Engine and transmission
The T.50s 3.9-litre engine is extremely small and light for a V12. According to the designers instructions, it is also a 6.1 litre V12 engine from the 1993 F1, with a very high rev limit and a red line of 12,100 rpm with a hardness limit of 12,400 rpm, and produces a little more power. Internal details are secret at the moment, but Murray said “everything is titanium”.
Flexibility and torque (341lb ft) are “no problem,” Murray said, because the variable distribution of the engines valves, which works with driver-selectable high or low-speed engine maps, should ensure that it works as well in traffic as on the road. He added that when a car weighs 980 kg, you dont need as much torque as with a heavier machine.
The choice of a six-speed manual gearbox, built by Xtrac, is perhaps the less than progressive aspect of the T.50. The decision to use it responds to requests from a “secret list” of potential customers who prefer the “implication” of a stick-shift, a view that matches Murrays own preferences.

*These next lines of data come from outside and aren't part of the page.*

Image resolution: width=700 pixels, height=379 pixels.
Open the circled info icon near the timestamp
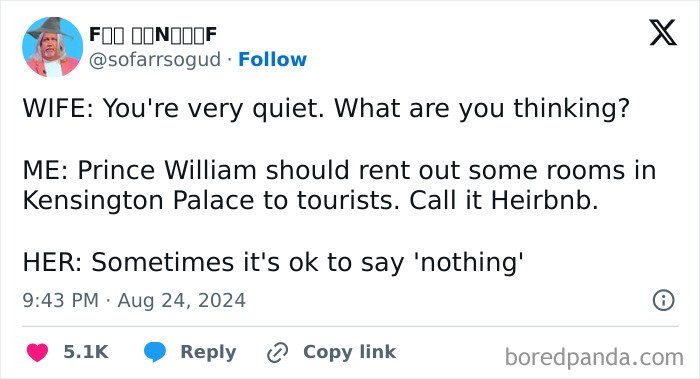[663, 300]
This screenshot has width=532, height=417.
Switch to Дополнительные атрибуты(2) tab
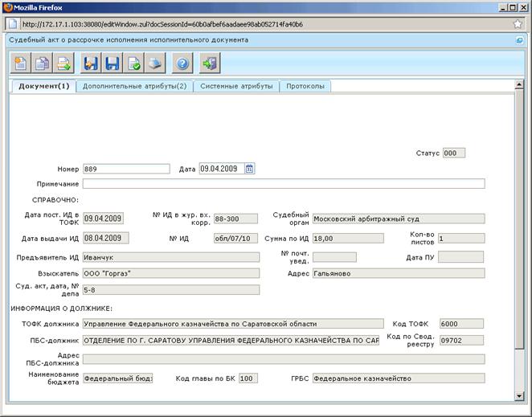pyautogui.click(x=135, y=86)
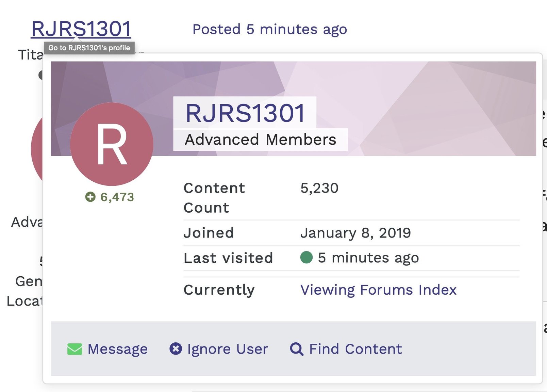The image size is (547, 392).
Task: Click the 'Advanced Members' group label
Action: (x=260, y=140)
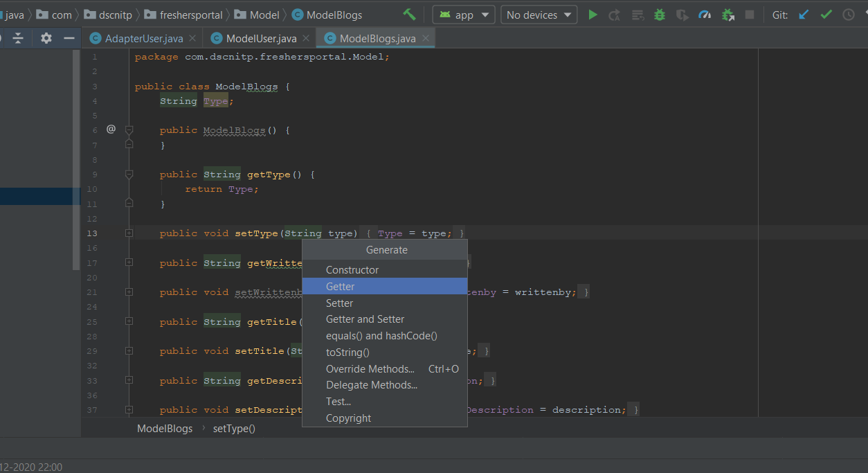This screenshot has height=473, width=868.
Task: Hide the project tool window
Action: (69, 39)
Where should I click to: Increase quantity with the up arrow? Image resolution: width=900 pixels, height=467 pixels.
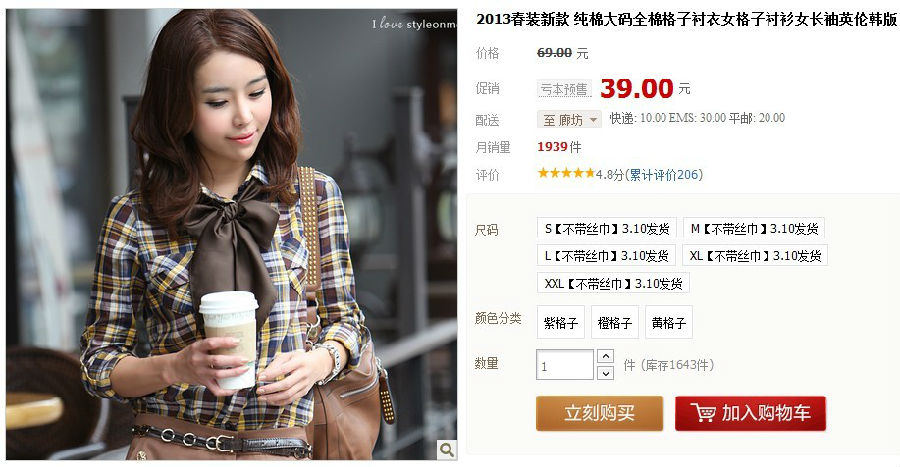click(605, 356)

The most striking feature of the T.50 is its 400 mm diameter, electrically driven fan, which creates a downward force underneath the car to increase stability and power in curves, literally sucking it into the road.
Murray described its operation as “active and interactive”: it automatically configures the car for different conditions, but it can also be controlled by the driver. You can create high-strength modes for wet roads, or low-strength modes for very fast cruises, and everything else. It can even produce a low resistance for straight lines and a great downward force for curves while driving.
Another vital advantage, Murray said, is that the car can maintain a purity of design that is simply not possible in existing supercars, which are covered with “unsightly wings, exits, vents and bulges.
Murrays preference for a center drivers seat, with a passenger seat on each side, is fully expressed in the T.50, whose credentials as “the ultimate great analog supersport” are accentuated by its traditional-style analog instruments and switches, dominated by a large center tachometer.